Oil on Friday finished down for the week as positive US jobs news was not enough to erase a plunge triggered by US President Donald Trump’s escalation of a trade war with China.
Futures in New York rebounded 3.2 percent, just partly recovering from a 7.9 percent slump the previous day, the worst one-day sell-off in four years.
Oil began to regain some ground early in the session as the market came to terms with Trump’s threat to impose new tariffs on US$300 billion of Chinese goods.
It then got a boost from a payrolls report that showed the US jobless rate holding near a half-century low, with average hourly earnings that rose more than forecast.
A trade war escalation “is not good for oil, but it’s probably not quite as bad as we saw yesterday,” Confluence Investment Management LLC chief market strategist Bill O’Grady said in St Louis, Missouri. “The reaction was a little over the top, so you’re getting a bit of a recovery today.”
Still, oil declined 1 percent for the week as comments that the US Federal Reserve rate cut might not be followed by another joined with the trade war to boost demand concerns.

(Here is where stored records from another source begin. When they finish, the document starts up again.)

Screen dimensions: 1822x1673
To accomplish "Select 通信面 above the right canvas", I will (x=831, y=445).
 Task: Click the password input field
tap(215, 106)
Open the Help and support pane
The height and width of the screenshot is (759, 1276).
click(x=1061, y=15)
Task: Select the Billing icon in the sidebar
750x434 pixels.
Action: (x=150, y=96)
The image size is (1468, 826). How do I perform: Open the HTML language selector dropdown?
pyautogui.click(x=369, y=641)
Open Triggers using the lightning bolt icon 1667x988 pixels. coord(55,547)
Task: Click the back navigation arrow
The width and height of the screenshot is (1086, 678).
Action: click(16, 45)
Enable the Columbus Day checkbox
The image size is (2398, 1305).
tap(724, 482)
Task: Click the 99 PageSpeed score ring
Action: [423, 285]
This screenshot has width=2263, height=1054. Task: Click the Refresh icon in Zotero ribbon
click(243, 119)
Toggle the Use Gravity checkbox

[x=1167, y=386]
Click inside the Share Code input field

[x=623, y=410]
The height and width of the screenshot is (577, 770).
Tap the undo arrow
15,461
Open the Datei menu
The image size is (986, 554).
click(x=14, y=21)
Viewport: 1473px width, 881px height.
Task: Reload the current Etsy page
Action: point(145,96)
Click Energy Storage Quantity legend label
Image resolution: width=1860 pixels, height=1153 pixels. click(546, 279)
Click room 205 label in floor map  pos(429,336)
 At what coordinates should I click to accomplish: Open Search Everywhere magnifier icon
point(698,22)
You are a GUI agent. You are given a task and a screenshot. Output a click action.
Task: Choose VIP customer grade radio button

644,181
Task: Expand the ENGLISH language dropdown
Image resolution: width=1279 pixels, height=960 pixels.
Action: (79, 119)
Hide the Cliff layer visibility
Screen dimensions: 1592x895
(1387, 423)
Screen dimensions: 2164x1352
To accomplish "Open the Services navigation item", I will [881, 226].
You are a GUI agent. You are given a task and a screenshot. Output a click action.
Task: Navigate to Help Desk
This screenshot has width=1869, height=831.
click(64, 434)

Oil last month capped its smallest monthly move since 1991 as it continues to be caught between fears that the global economy might see a slowdown and concerns that crude flows from the Middle East might be disrupted.
“Tariffs and the Fed cut, those are two new data points that weren’t there at the beginning of the week,” US Bank Wealth Management’s Mark Watkins said. “Right now where the global economy is is the No. 1 factor impacting oil.”
West Texas Intermediate oil for delivery next month added US$1.71, or 3.2 percent, to settle at US$55.66 per barrel on the New York Mercantile Exchange.
Brent for October settlement gained US$1.39 to settle at US$61.89 per barrel on the ICE Futures Europe Exchange.
The US’ new import taxes, which Trump said could go “well beyond” 25 percent, would be imposed on a long list of goods expected to include smartphones and laptop computers. They would come atop a 25 percent duty already in place on about US$250 billion in Chinese goods and mean that almost all trade with Beijing would be subject to new levies.
China on Friday pledged “countermeasures.”
Meanwhile, while the Fed cut interest rates this week, the central bank made it clear the cut was not the start of an extended cycle of monetary policy easing to protect the US economy.
In other energy trading, wholesale gasoline rose US$0.03 to US$1.78 per gallon and heating oil climbed US$0.04 to US$1.89 per gallon, while natural gas fell US$0.08 to US$2.12 per 1,000 cubic feet.
Gold rose US$27.70 to US$1,445.60 per ounce and silver rose US$0.10 to US$16.22 per ounce, while copper fell US$0.09 to US$2.57 per pound.